Dormí desde las tres hasta la aurora de un nuevo día, de espanto y horrorosas luchas. Memorable fue por el ataque a Santa Mónica, que defendían los voluntarios de Huesca. Durante el día anterior y gran parte de la noche, los franceses bombardearon el edificio. Abrieron, al fin, la brecha y, penetrando en la huerta, quisieron apoderarse también del convento, olvidando que habían sido rechazados dos veces en los días anteriores. Pero Lannes, contrariado por la extraordinaria y nunca vista tenacidad de los zaragozanos, había mandado reducir a polvo las Mónicas, lo cual, con morteros y obuses, era más fácil que conquistarlas. Efectivamente, después de seis horas de fuego de artillería, una gran parte del muro de Levante cayó al suelo, y allí era de ver el regocijo de los franceses, que sin pérdida de tiempo se abalanzaron al asalto de la posición, auxiliados por los fuegos oblicuos del Molino de la Ciudad. Asaltaron con furia loca y, después de un breve choque cuerpo a cuerpo, fueron rechazados. Al siguiente día repitieron, seguros de que no habría mortal que defendiese aquel esqueleto de piedra y ladrillo que por momentos se venía al suelo. Embistiéronlo por la puerta del locutorio; pero durante la mañana no pudieron conquistar ni un palmo de terreno en el claustro.

Desplomóse al caer de la tarde el techo por la parte oriental del convento. El tercer piso, que estaba muy quebrantado, no pudo resistir el peso y cayó sobre el segundo. Éste, aún más endeble, dejóse ir sobre el principal, y el principal, incapaz por sí solo de resistir encima todo el edificio, hundióse sobre el claustro, sepultando centenares de hombres. Parecía natural que los demás se acobardaran con esta catástrofe; pero no fue así. Los franceses dominaron una parte del claustro, pero nada más, y para apoderarse de la otra necesitaban franquearse camino por entre los escombros. Mientras lo hicieron, los de Huesca, que aún existían, fijaban su alojamiento en la escalera y agujereaban el piso alto para arrojar granadas de mano contra los sitiadores.
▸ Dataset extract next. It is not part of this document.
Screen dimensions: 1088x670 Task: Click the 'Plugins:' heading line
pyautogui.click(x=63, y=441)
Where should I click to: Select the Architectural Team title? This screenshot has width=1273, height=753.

Entre tanto, nuevas tropas imperiales logran penetrar por la iglesia, ábrense paso hasta el claustro alto y atacan a los voluntarios indomables. Con la algaraza de este encuentro, anímanse los de abajo, redoblan sus esfuerzos y sacrificando multitud de hombres consiguen llegar a la escalera. Los voluntarios se encuentran entre dos fuegos; corren buscando un lugar estratégico que les permita defenderse con alguna ventaja, y son cazados a lo largo de las crujías. El último tiro fue señal de que había caído el último hombre. Muy pocos lograron salir por un portillo que habían abierto a la calle del Palomar. De este modo, el convento de las Mónicas pasó a poder de Francia.